Ağız temizliğinde etkili oluyor:
Bazı bebekler özel nedenlerle anne yanında olamayabiliyor. Bu durumlarda annenin sütü sağılarak bebeğe veriliyor. Özelikle yoğun bakımda olan prematüre bebek ağızdan beslenemese bile ağız temizliğinde anne sütünün kullanılmasının çok yararlı olduğu gözlemlenmiş.
Hazımsızlığı engelliyor:
Bebeğin ihtiyacı olan protein, yağ, demir ve vitamin gibi her türlü besin öğelerinden zengin olan anne sütü vücutta çok daha kolay hazmediliyor. Anne sütü ile beslenen bebeklerde ayrıca diş eti hastalıkları, diyabet demir eksikliği anemisi, pişikle ilgili cilt hastalıkları çok daha az görülüyor. Bu nedenle anne sütü çok önemli.
Ceviz anne sütünü artırır
Bebeğin sağlıklı gelişimi için anne sütü büyük önem taşıyor. Uzmanlar, ilk 6 ay boyunca anne sütünü öneriyor. Doğal mucize olan anne sütünü artırmanın yolu annenin sağlıklı gıdaları tüketmesinden geçiyor. Şu gıdalar öneriliyor... Ceviz-badem: En çok sevilen kuruyemişlerin başında gelen bu ikili, anne sütüne destek oluyor. Hem anne sütünü artıyor hem de sütün daha kaliteli ve besleyici olmasını sağlıyor. Rezene: Süt kanallarının geliştirip, süt miktarını artırıyor. Fesleğen: Vücudu rahatlatıp stres kaynaklı süt azalmalarını önlüyor. Sakinleştirici etkisi ile streten kaynaklı süt kesilmesini önlüyor. Su: Anne sütünü artırmanın en doğal yolu sudan geçiyor. Bir annenin kaliteli ve bol miktarda sütü olması için bol bol su tüketmesi yetiyor.

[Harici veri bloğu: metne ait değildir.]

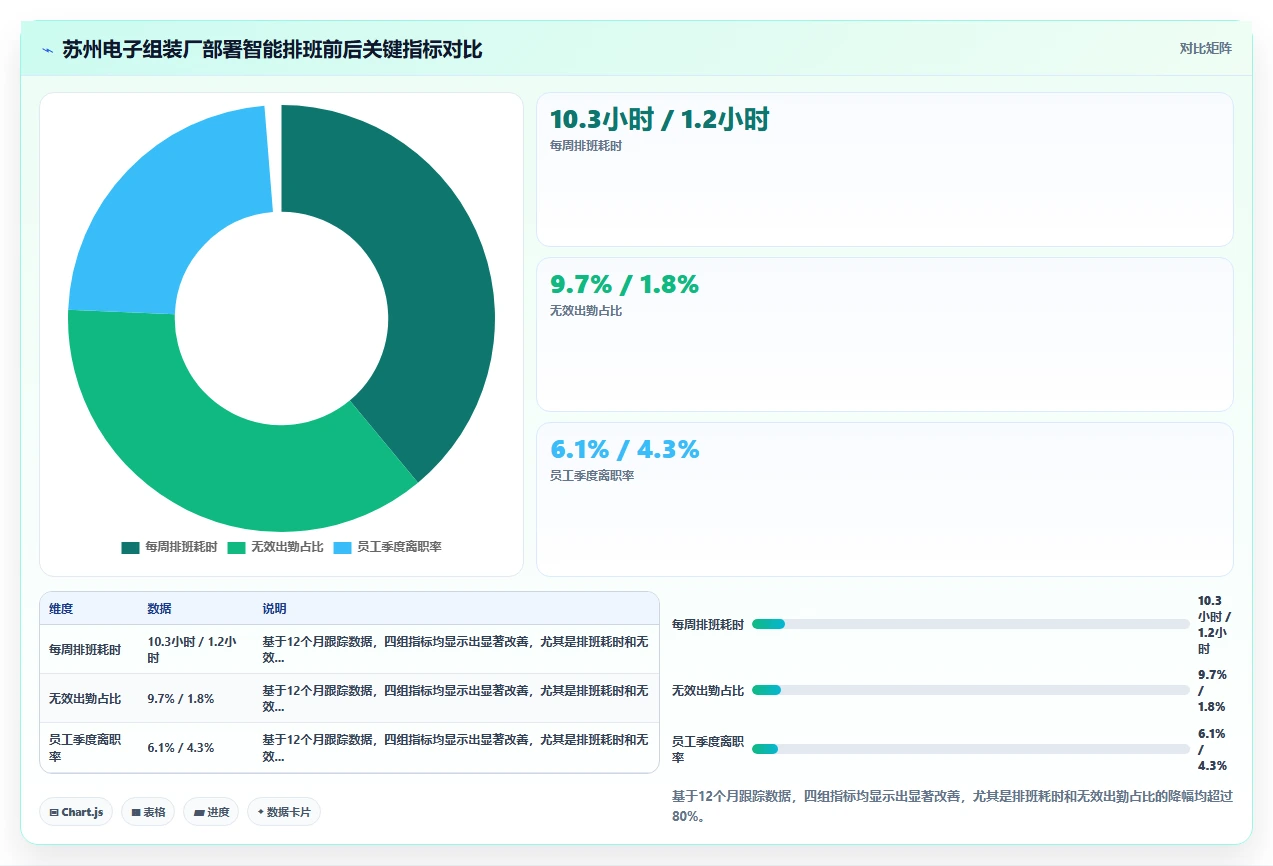This screenshot has width=1273, height=866.
Task: Open the 6.1% / 4.3% metric card
Action: (885, 499)
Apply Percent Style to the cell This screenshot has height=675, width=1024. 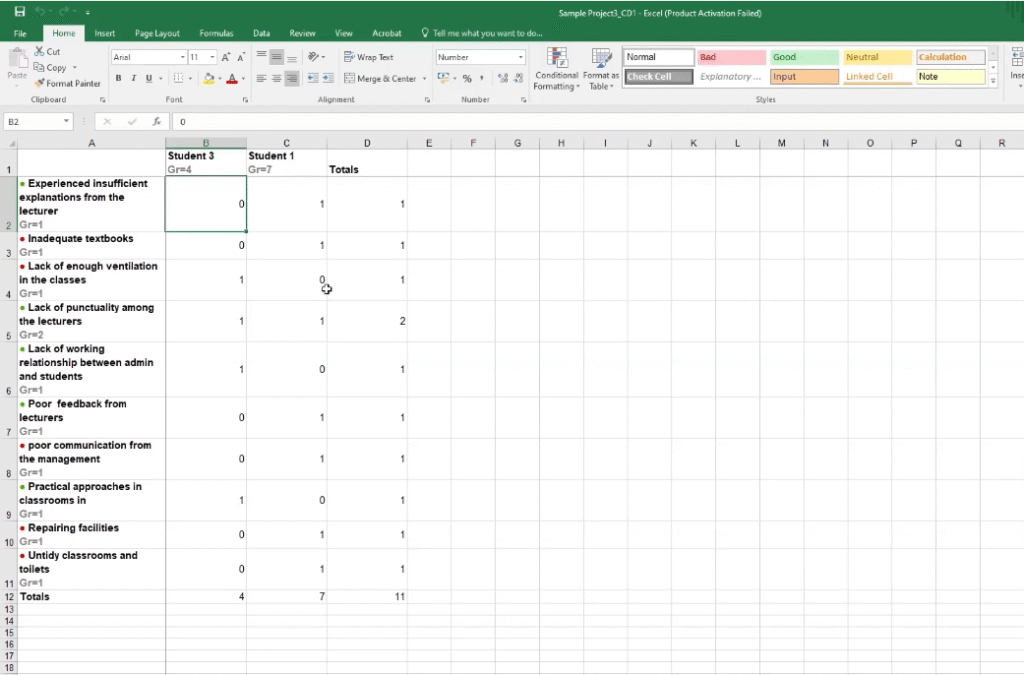coord(466,78)
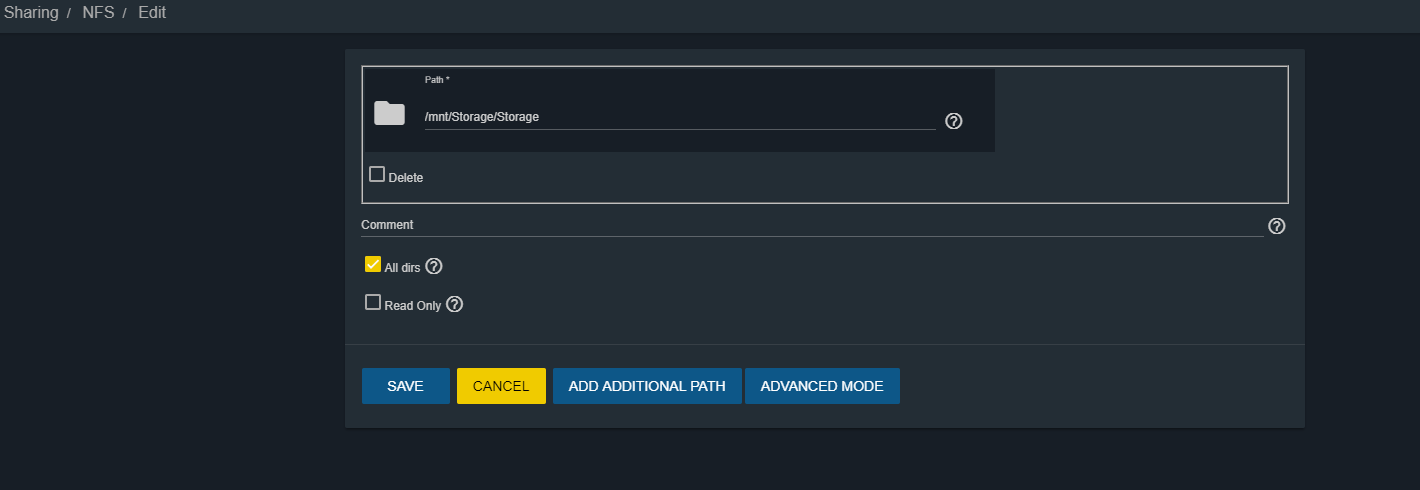This screenshot has height=490, width=1420.
Task: Click the 'Read Only' label text
Action: [413, 306]
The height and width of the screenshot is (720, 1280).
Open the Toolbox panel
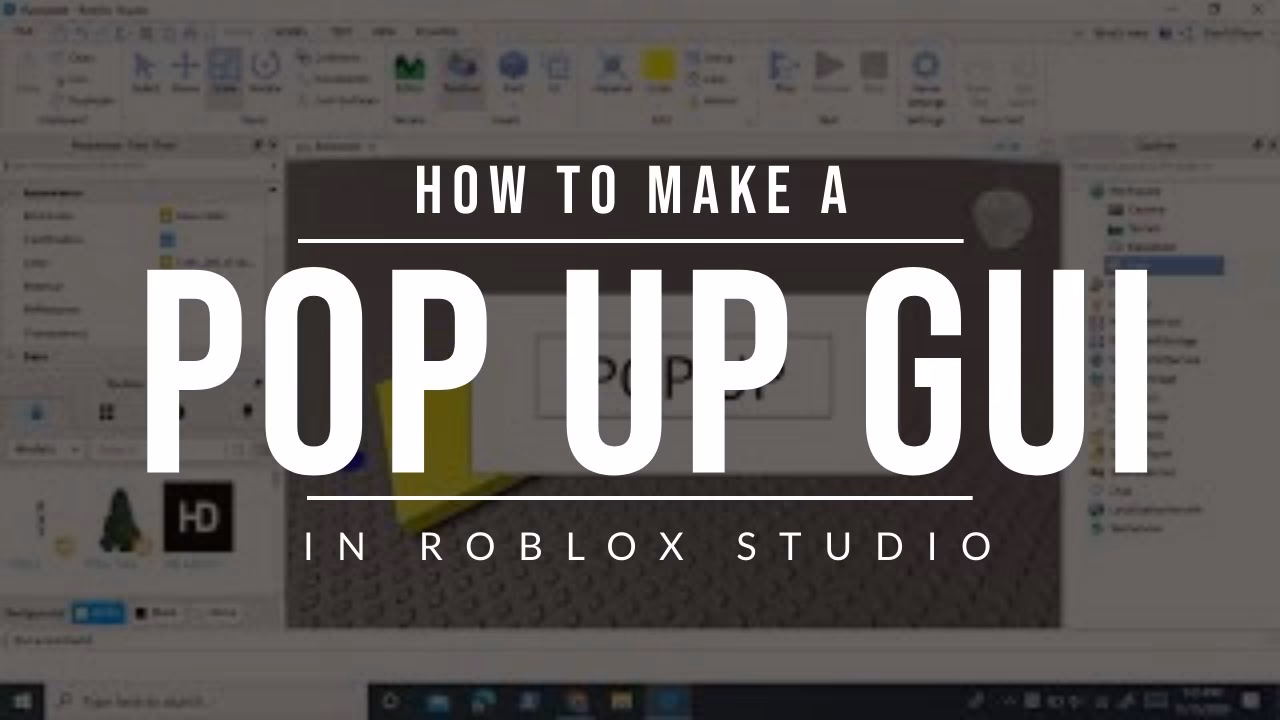pyautogui.click(x=462, y=72)
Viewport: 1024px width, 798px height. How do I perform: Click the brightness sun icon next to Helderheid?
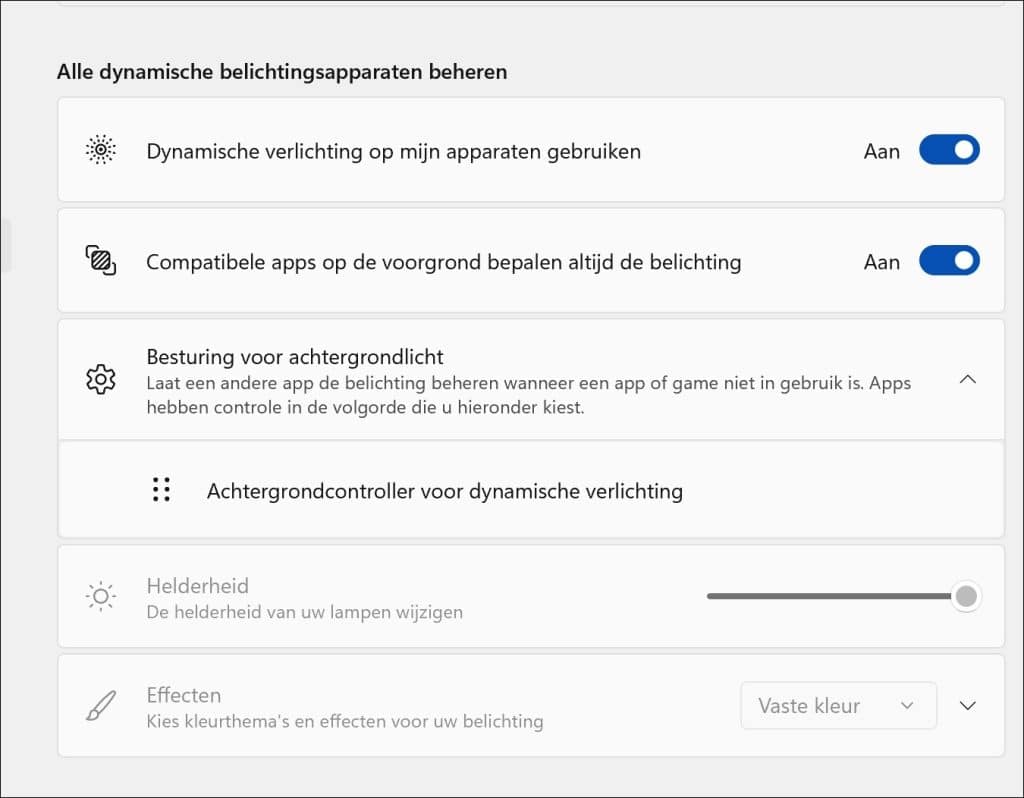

Büyüme faktörlerini etkiliyor
Anne sütünün içeriğindeki çeşitli büyüme faktörleri bebeğin bağırsak ve beyin gibi birçok organ gelişiminin daha iyi olmasını sağlıyor. Bu, bebeğin gelecekteki hayatını etkileyen en önemli özelliklerinden birisi...
Meme kanseri riskini düşürüyor
Bağışıklık sistemini güçlendiren, enfeksiyon hastalıklarından koruyan anne sütünün bir diğer mucizesi; anne sütüyle beslenen kız çocuklarının ileride meme kanserine yakalanma risklerinin nispeten daha düşük olması. Aynı zamanda emziren annelerde de meme kanserine yakalanma oranı daha düşük oluyor.